[jira] [Updated] (SPARK-49030) Self join of a CTE seems non-deterministic

Jihoon Son (Jira) Fri, 26 Jul 2024 15:30:06 -0700


     [ 
https://issues.apache.org/jira/browse/SPARK-49030?page=com.atlassian.jira.plugin.system.issuetabpanels:all-tabpanel
 ]


Jihoon Son updated SPARK-49030:
-------------------------------
    Description: 
{code:java}
WITH c AS (SELECT * FROM customer LIMIT 10)

SELECT count(*)
FROM c c1, c c2
WHERE c1.c_customer_sk > c2.c_customer_sk{code}
Suppose a self join query on a CTE such as the one above.

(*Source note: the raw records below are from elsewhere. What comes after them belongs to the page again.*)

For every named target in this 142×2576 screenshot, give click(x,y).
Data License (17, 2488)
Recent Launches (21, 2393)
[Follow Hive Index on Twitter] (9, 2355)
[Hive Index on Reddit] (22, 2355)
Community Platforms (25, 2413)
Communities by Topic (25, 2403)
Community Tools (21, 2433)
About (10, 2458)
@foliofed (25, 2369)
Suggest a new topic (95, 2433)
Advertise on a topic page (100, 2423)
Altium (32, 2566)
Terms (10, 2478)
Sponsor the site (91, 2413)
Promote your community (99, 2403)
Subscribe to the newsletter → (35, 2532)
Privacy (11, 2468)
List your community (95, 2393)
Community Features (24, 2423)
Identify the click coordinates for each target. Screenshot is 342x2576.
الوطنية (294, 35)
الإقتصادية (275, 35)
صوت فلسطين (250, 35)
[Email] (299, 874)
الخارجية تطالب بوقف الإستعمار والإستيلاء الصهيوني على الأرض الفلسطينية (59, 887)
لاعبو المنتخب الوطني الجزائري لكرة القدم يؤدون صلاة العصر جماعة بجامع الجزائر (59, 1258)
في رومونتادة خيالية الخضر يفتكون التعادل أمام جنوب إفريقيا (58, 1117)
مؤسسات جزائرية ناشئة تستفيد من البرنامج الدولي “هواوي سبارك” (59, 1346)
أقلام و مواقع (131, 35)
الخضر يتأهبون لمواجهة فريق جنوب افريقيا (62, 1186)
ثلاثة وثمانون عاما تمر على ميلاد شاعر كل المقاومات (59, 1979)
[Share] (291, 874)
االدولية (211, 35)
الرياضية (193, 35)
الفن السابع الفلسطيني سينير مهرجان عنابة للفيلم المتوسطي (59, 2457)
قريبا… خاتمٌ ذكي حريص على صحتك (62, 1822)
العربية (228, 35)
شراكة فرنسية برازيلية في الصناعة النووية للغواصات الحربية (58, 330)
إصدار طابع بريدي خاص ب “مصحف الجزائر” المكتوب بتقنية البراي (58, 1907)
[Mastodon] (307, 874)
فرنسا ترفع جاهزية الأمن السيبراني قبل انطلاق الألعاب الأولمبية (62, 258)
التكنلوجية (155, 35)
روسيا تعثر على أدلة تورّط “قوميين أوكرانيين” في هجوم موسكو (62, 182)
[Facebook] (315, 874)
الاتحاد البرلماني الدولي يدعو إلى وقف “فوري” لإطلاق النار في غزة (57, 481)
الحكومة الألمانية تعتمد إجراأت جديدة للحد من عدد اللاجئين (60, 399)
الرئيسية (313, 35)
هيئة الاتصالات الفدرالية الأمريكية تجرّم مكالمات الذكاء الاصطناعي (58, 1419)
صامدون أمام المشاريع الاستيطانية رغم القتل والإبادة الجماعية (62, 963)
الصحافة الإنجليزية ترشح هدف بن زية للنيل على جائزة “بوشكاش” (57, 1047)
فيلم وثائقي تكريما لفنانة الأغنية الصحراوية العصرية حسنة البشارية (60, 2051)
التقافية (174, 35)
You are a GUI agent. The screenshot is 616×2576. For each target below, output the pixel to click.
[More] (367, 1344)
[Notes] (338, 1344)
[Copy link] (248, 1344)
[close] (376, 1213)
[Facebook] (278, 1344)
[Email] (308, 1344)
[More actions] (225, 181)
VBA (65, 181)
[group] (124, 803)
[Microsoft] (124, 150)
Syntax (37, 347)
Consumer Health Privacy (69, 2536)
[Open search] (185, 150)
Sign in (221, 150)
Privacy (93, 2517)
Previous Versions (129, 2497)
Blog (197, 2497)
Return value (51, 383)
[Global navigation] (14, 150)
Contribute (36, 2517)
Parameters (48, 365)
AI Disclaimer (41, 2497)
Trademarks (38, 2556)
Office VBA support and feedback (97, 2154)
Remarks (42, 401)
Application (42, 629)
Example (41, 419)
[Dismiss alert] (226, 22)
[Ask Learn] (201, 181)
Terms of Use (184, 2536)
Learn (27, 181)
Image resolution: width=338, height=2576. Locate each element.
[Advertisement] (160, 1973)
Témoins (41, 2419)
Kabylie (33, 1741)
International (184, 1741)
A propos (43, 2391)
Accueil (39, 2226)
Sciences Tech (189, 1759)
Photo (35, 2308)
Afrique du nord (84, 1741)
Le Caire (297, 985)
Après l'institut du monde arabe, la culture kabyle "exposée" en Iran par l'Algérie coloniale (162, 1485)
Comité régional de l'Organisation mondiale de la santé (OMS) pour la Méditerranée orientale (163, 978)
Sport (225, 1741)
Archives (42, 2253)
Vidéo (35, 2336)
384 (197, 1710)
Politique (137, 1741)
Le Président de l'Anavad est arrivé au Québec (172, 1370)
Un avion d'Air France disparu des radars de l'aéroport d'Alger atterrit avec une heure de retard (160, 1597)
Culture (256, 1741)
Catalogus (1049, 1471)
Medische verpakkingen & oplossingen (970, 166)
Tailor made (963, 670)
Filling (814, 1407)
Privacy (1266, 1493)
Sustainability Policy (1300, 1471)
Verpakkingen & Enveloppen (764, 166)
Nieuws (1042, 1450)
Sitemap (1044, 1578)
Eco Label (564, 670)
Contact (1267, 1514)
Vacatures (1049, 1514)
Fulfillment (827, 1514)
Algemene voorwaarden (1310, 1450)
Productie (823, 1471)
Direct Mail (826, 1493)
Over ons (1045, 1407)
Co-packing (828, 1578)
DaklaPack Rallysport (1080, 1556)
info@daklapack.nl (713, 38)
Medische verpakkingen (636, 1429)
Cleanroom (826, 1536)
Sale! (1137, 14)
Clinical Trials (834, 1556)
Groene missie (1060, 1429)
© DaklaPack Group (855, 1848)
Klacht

Spark generates a physical plan like the one below for this query.
{code:java}
== Physical Plan ==
AdaptiveSparkPlan isFinalPlan=false
+- HashAggregate(keys=[], functions=[count(1)], output=[count(1)#194L])
   +- HashAggregate(keys=[], functions=[partial_count(1)], output=[count#233L])
      +- Project
         +- BroadcastNestedLoopJoin BuildRight, Inner, (c_customer_sk#0 > 
c_customer_sk#214)
            :- Filter isnotnull(c_customer_sk#0)
            :  +- GlobalLimit 10, 0
            :     +- Exchange SinglePartition, ENSURE_REQUIREMENTS, 
[plan_id=256]
            :        +- LocalLimit 10
            :           +- FileScan parquet [c_customer_sk#0] Batched: true, 
DataFilters: [], Format: Parquet, Location: InMemoryFileIndex(1 
paths)[file:/some/path/customer], PartitionFilters: [], PushedFilters: [], 
ReadSchema: struct<c_customer_sk:int>
            +- BroadcastExchange IdentityBroadcastMode, [plan_id=263]
               +- Filter isnotnull(c_customer_sk#214)
                  +- GlobalLimit 10, 0
                     +- Exchange SinglePartition, ENSURE_REQUIREMENTS, 
[plan_id=259]
                        +- LocalLimit 10
                           +- FileScan parquet [c_customer_sk#214] Batched: 
true, DataFilters: [], Format: Parquet, Location: InMemoryFileIndex(1 
paths)[file:/some/path/customer], PartitionFilters: [], PushedFilters: [], 
ReadSchema: struct<c_customer_sk:int>{code}
Evaluating this plan produces non-deterministic result because the limit is 
independently pushed into the two sides of the join. Each limit can produce 
different data, and thus the join can produce results that vary across runs.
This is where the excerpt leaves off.